Loan repayment reduces your debt obligation, improve the CIBIL score, and enables you to build your financial stability in a significant manner. Below, we have stated the different methods of loan repayment, do have a look at them to easily pay off your loan!

Equated Monthly Instalments 

EMI is the most well-known credit repayment method. Each portion includes a part of the principal and a part of the interest, which is scheduled to be paid every month over a fixed period. 

Having said that, a few banks permit their borrowers to prepay the loan after a specific number of instalments have been made. A few banks may charge a pre-payment fee if you are willing to pre-pay your loan. 

Prepayment can be carried out in either of the below-stated 2 ways: 

  • Partial or Part Prepayment: Partial prepayment refers to the amount paid over and above the monthly instalment. A loan prepayment reduces the principal. As a result, interest also reduces because the interest will be applied to the new decreased principal. 
  • Full Prepayment or Pre-Closure: Loan foreclosure or full prepayment refers to the full repayment of a loan in a single attempt ahead of the tenure.  

Bullet Repayment 

With some loan products, you get the chance or option to repay the loan through the bullet loan repayment method. With this option, you have to pay just the interest segment every month. At the point when the loan tenure ends, you have to make one shot repayment that pays off the whole principal loan amount.

Modes of Loan Repayment

During the loan period, the right mode of repayment can make it convenient for you to pay off the loan. The following are modes of repayment of the loan for the convenience of the user:

  • ECS (Electronic Clearance System): This is an electronic way of moving funds from one bank to another. This mode is used by financial institutions to make payments like dividends, wages, pensions, etc. It can also be used to pay bills such as phone, power, water, etc.

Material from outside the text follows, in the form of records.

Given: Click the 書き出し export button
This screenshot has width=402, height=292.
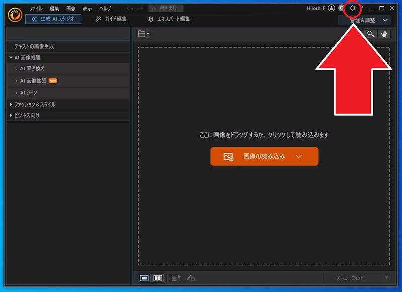Looking at the screenshot, I should pyautogui.click(x=166, y=9).
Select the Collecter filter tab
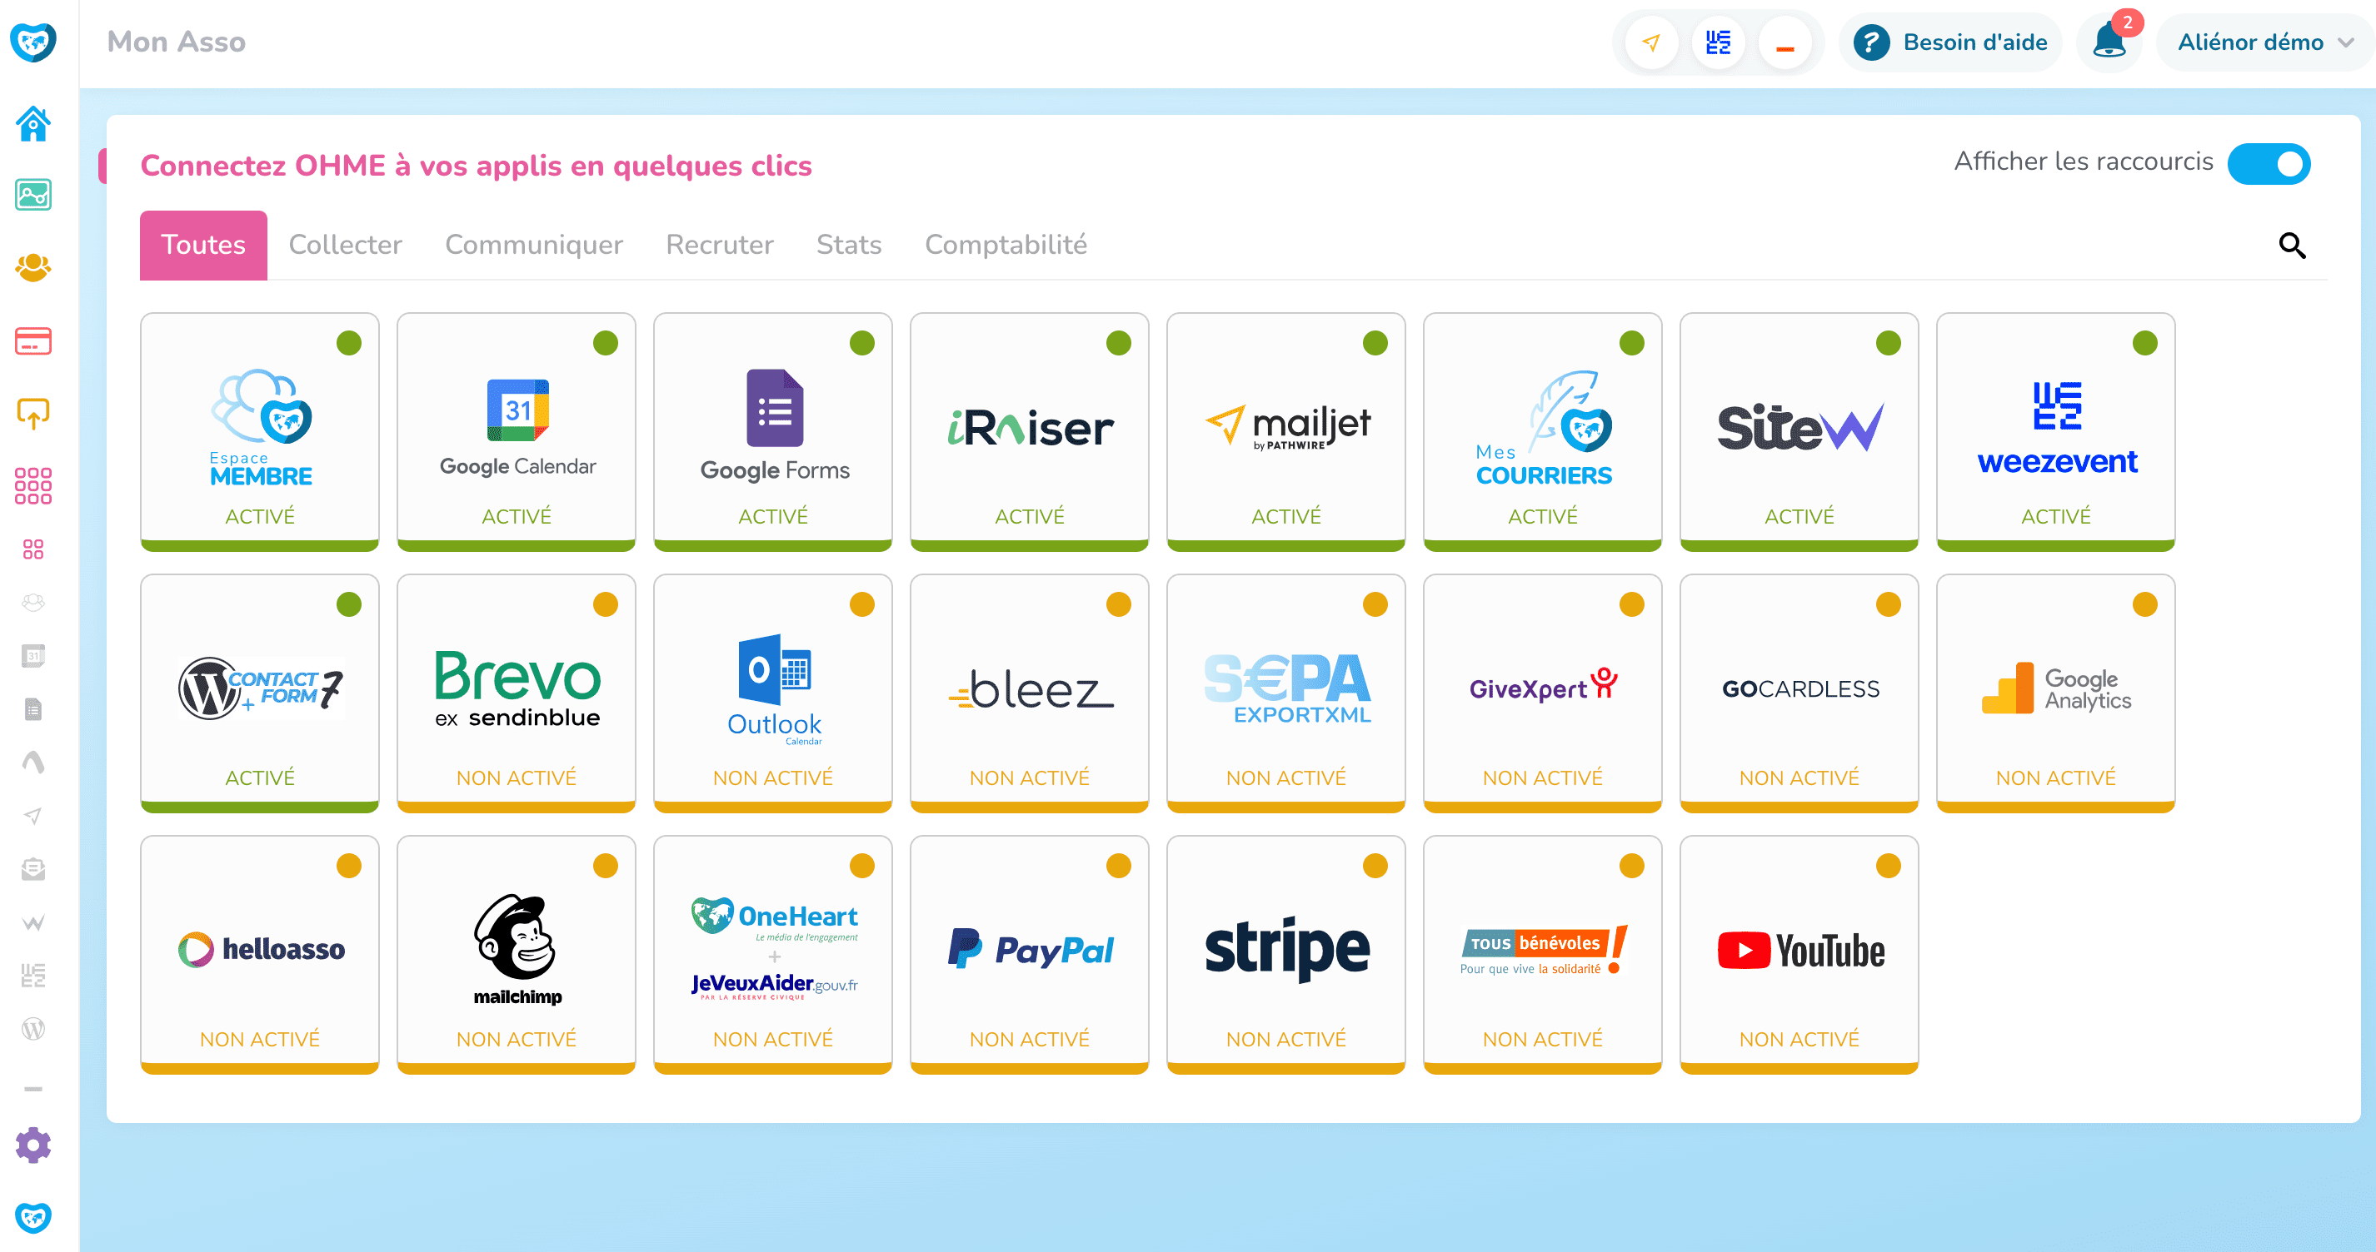Screen dimensions: 2376x1252 (344, 243)
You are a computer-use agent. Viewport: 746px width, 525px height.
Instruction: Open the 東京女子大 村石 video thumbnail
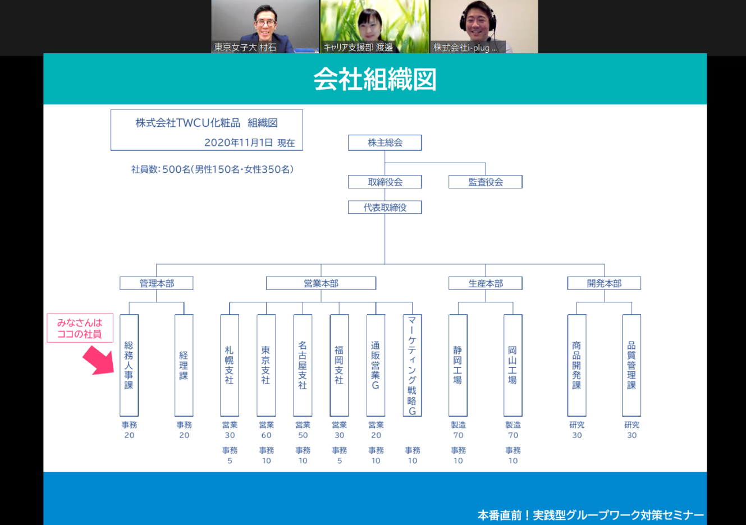point(264,26)
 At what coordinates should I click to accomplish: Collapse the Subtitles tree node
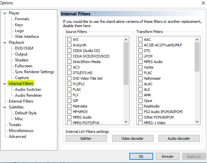pos(5,107)
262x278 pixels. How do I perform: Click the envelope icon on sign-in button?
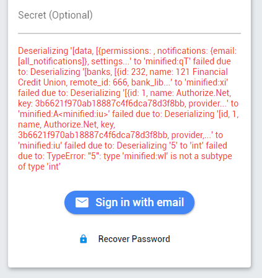82,202
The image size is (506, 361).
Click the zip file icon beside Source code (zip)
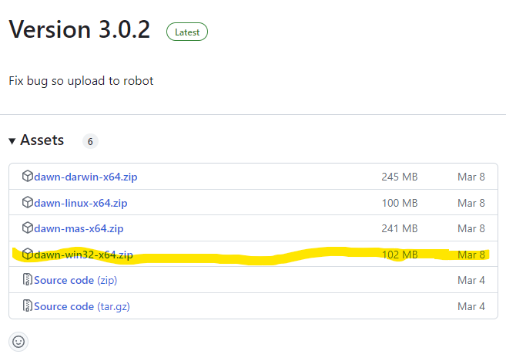[x=28, y=279]

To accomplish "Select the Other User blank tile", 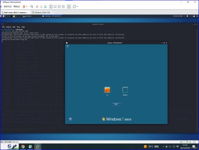I will pyautogui.click(x=125, y=90).

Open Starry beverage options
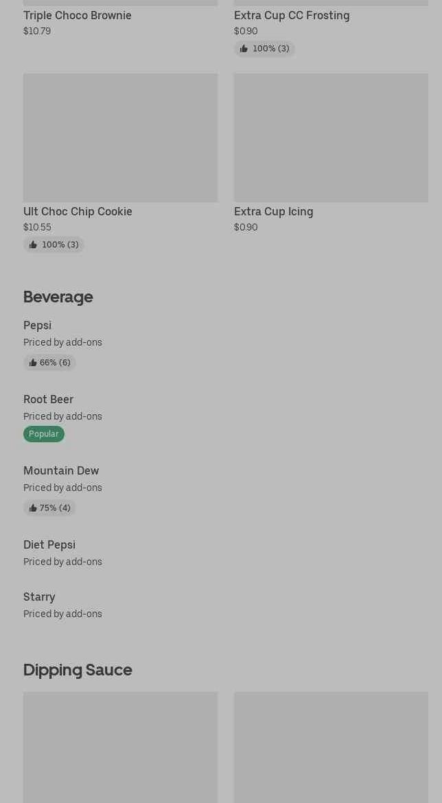pos(39,597)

Equal monthly loan instalments and SIP investments are also carried out using the ECS mode. This is used for the purposes of debt as well as credit. It allows the debiting of the customer's account on a given date and is available in all major cities.

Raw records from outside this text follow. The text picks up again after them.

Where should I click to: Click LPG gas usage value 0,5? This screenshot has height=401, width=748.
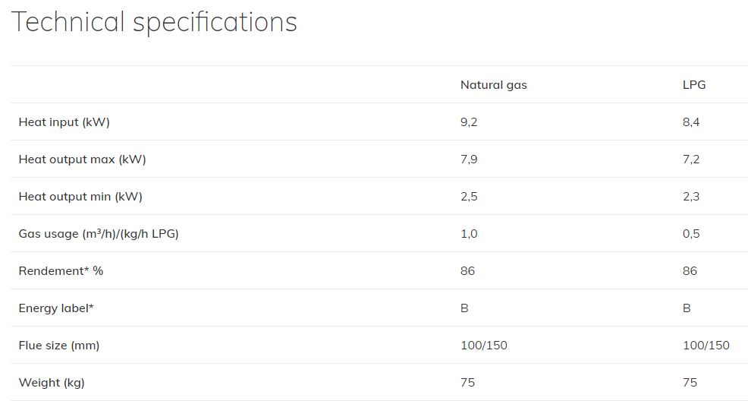coord(691,234)
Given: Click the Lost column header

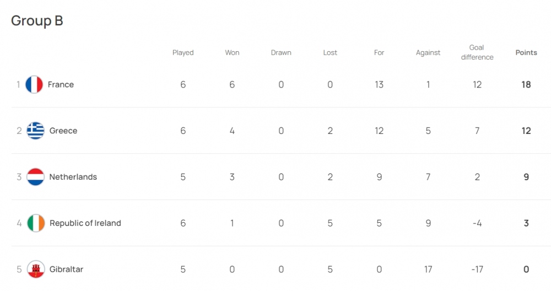Looking at the screenshot, I should pyautogui.click(x=330, y=53).
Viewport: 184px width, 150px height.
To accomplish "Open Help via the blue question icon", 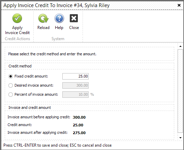I will 59,18.
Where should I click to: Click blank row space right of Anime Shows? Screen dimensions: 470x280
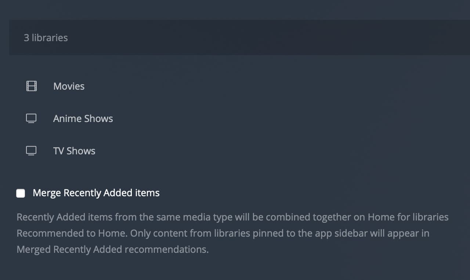point(257,119)
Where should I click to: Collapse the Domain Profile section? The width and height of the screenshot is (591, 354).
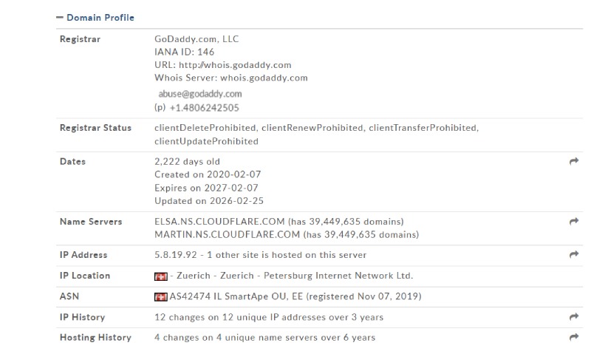(x=60, y=17)
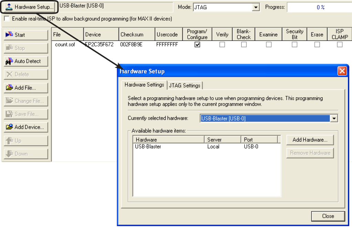Click the Auto Detect binoculars icon
352x227 pixels.
[x=9, y=61]
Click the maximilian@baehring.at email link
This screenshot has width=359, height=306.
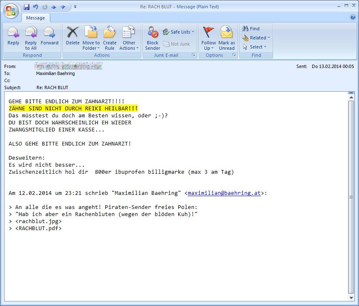click(224, 193)
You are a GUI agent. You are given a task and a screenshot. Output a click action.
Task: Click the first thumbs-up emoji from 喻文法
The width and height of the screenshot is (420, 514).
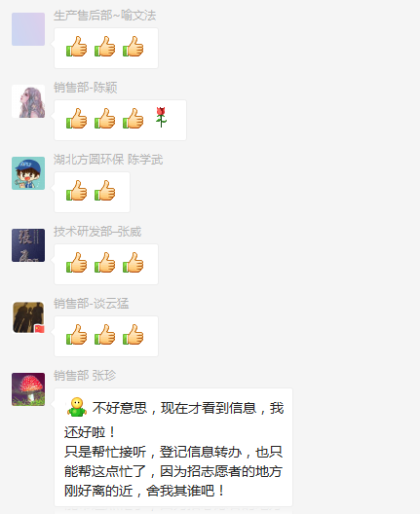[x=76, y=46]
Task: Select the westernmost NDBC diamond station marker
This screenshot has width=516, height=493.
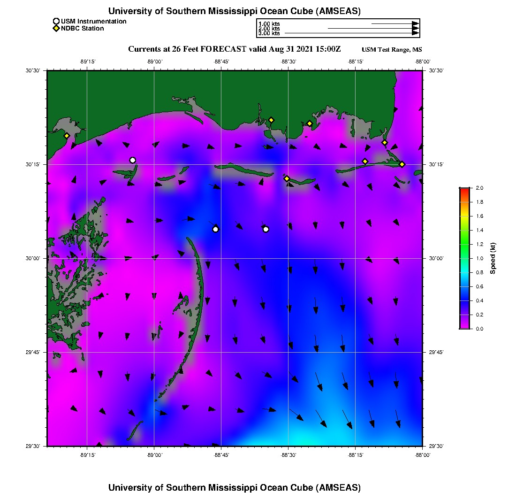Action: pos(67,136)
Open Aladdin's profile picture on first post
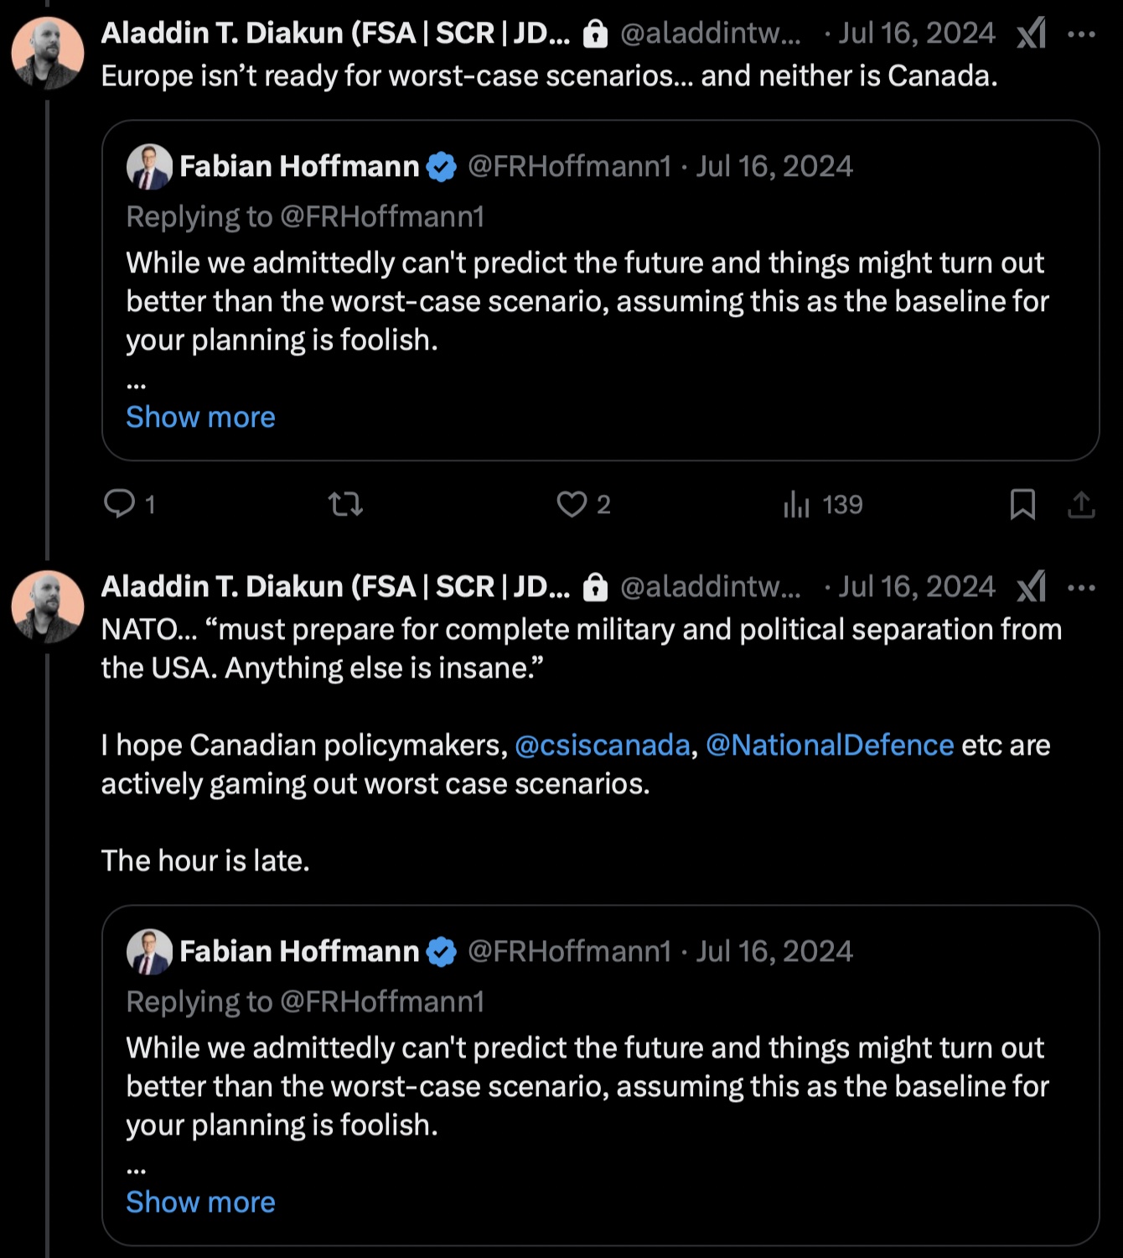This screenshot has height=1258, width=1123. pos(48,53)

In exchange, this significantly decreases the use of paper tools and increases the performance of procedures and customer satisfaction. There is no restriction on any payment size.

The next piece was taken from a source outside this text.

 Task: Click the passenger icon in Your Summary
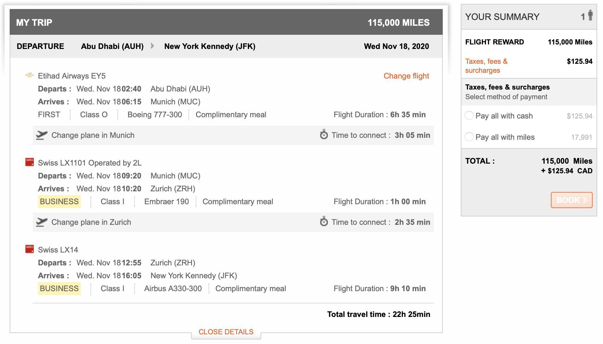coord(590,15)
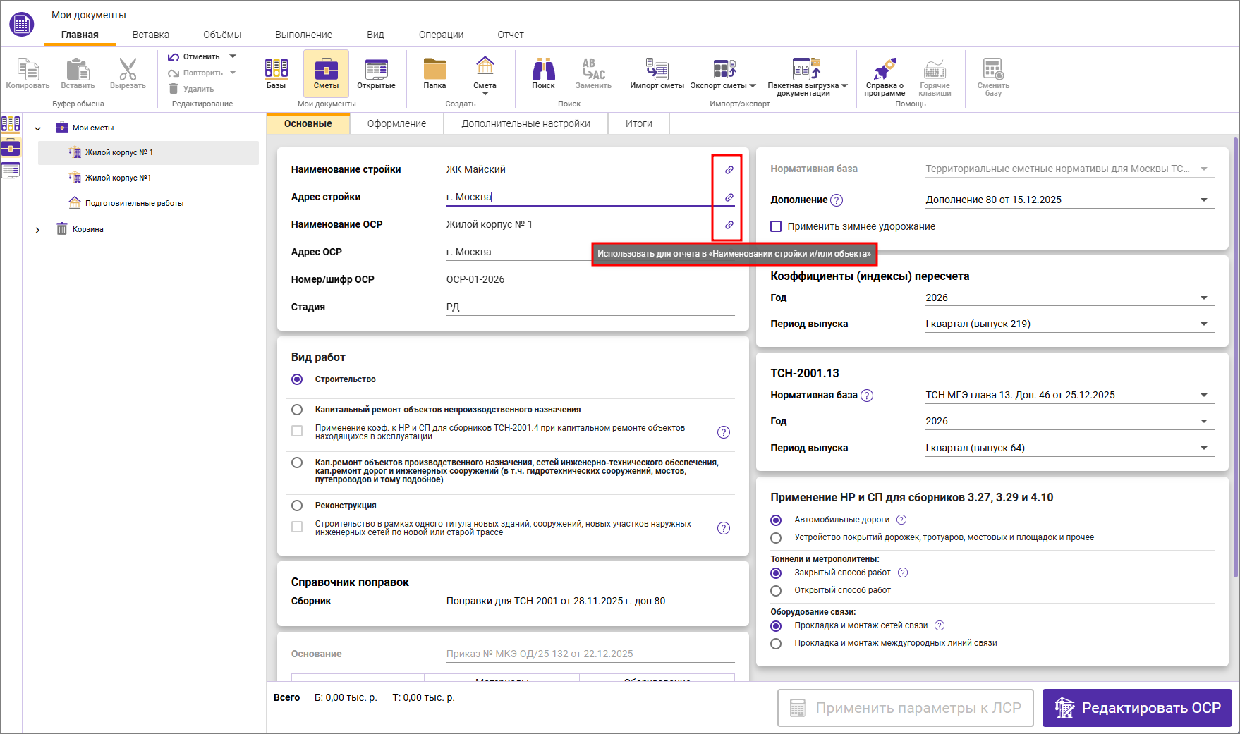Click Импорт сметы icon
The image size is (1240, 734).
[x=657, y=73]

  • NACH (National Electronic Clearing House): NACH is a program provided to banks, financial institutions, and corporate & government services by the National Payment Corporation of India (NPCI).

NACH is targeted at repetitive interbank transactions of high or low volume debit/credit. This method facilitates the execution of transactions in real-time mode. NACH is being extended to include more than 82,000 bank branches on a nationwide network. It's also expected that this unified payment system will consolidate the various ECS systems and help to eliminate local barriers.

  • PDC (Post Dated Cheque): For a future date, PDC's are issued by the payers. On the date specified on the cheque, these PDCs may either be cashed or deposited. It is normal and acts as an exchange bill and may not be payable or requested prior to the date written on the cheque.

The payer or the bank will avoid such PDCs, creating difficulties for the one who has to collect the payment from the same one. Conversely, in the event of non-receipt of the goods, the payer can also avoid the payment.

  • Standing Instruction/ Debit Mandate: Standing Order or Standing Instruction is an instruction provided to his or her bank by an account holder to pay a fixed sum at a regular interval to another bank/account.

Often, this directive is also known as the Debit Mandate or Banker's Order. This facility is used to pay for mortgage, rent or other fixed payments since the variable bill sum is typically not appropriate for payment.


To sum up, loan repayment must be considered before availing of any sort of loan as that is one will be required to carry out throughout a specific term. In addition to the fact, they reduce your loan obligation and interest accrued, they are additionally reflected in your credit record.

Defaulting on loan repayment can result in a higher interest rate or bankruptcy if it gets severe. There is also a long-term implication on your credit well-being which is reflected on your credit record.